9) Tab Fig. 3D Table 2
a) This tab contains all analyses related to nonlinear regression of CB1R-OX2R barrestin2 recruitment assays in Fig. 3 and Table 2.
b) In this Tab, the model used is highlighted in yellow. As noted in the Excel file, GraphPad Prism output of "???" or "(Very wide)" indicates that nonlinear regression analyses were unable to estimate a 95% confidence interval for the specified variable. Likewise, if GraphPad Prism is unable to output a best fit value, the field is populated with the result "Unstable". In these cases, values are calculated based on group means directly from data. For example, "Top" (i.e., Emax) is calculated as the mean of the highest observed response for the indicated compound. This is specifically shown, for example, with green and red highlighting in rows 29-33of this tab.
c) Tabulated Emax and LogEC50 values are provided in rows 27-33.
d) ANOVA and post-hoc analyses for Emax and LogEC50 values are provided below row 34. Where ANOVA was not possible, this was highlighted in red.
10) Tab Fig. 4B Table 3
a) This tab contains all analyses related to nonlinear regression of CB2R-OX1R cAMP inhibition assays in Fig. 4 and Table 3.
b) In this Tab, the model used is highlighted in yellow or green. For some treatments, the four-parameter nonlinear regression produced a poor fit, and a three-parameter model was used instead (as described in our Manuscript). As noted in the Excel file, GraphPad Prism output of "???" or "(Very wide)" indicates that nonlinear regression analyses were unable to estimate a 95% confidence interval for the specified variable. Likewise, if GraphPad Prism is unable to output a best fit value, the field is populated with the result "Unstable". In these cases, values are calculated based on group means directly from data. For example, "Top" (i.e., Emax) and "Bottom" (i.e., Emin) were not converged due to poor fit (red highlighting in rows 30-33 of this tab_.
c) Tabulated Emax and LogEC50 values are provided in rows 26-31.
d) ANOVA and post-hoc analyses for Emax and LogEC50 values are provided below row 34. Where ANOVA was not possible, this was highlighted in red.
11) Tab Fig. 4D Table 3
a) This tab contains all analyses related to nonlinear regression of CB2R-OX1R barrestin2 recruitment assays in Fig. 4 and Table 3.

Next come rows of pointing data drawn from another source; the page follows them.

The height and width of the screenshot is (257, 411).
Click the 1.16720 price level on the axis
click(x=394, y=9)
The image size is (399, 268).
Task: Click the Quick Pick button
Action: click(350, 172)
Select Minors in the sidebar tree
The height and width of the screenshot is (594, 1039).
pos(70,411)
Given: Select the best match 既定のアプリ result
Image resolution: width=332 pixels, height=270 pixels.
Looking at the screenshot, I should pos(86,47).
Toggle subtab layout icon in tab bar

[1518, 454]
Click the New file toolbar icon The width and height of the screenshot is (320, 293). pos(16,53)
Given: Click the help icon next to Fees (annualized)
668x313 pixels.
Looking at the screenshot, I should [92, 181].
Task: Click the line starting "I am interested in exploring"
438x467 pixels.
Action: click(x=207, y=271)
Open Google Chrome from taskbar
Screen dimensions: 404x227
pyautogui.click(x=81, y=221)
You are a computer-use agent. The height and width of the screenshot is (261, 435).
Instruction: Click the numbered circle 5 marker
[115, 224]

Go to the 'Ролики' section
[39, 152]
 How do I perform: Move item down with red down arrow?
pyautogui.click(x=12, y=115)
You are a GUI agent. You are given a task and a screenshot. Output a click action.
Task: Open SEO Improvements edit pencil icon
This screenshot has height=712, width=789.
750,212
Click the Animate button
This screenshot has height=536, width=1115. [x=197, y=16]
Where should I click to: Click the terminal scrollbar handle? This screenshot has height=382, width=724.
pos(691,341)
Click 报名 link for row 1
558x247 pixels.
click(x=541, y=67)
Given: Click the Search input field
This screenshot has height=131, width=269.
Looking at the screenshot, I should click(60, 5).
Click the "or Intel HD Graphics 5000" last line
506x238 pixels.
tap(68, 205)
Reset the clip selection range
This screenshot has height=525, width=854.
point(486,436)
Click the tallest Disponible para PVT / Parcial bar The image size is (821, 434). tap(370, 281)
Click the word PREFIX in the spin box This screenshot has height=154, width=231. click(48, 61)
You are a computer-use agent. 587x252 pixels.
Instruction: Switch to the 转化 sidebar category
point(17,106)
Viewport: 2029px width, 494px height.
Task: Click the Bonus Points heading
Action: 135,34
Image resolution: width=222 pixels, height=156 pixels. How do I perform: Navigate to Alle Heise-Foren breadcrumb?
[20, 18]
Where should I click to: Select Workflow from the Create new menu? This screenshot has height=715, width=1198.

b) In this Tab, the model used is highlighted in yellow. As noted in the Excel file, GraphPad Prism output of "???" or "(Very wide)" indicates that nonlinear regression analyses were unable to estimate a 95% confidence interval for the specified variable. Likewise, if GraphPad Prism is unable to output a best fit value, the field is populated with the result "Unstable". In these cases, values are calculated based on group means directly from data. No examples of this occurring are present within this tab.
c) Tabulated Emax and LogEC50 values are provided in rows 25-30.
d) ANOVA and post-hoc analyses for Emax and LogEC50 values are provided below row 32.
12) Tab Fig. 5B Table 4
a) This tab contains all analyses related to nonlinear regression of CB2R-OX2R cAMP inhibition assays in Fig. 5 and Table 4.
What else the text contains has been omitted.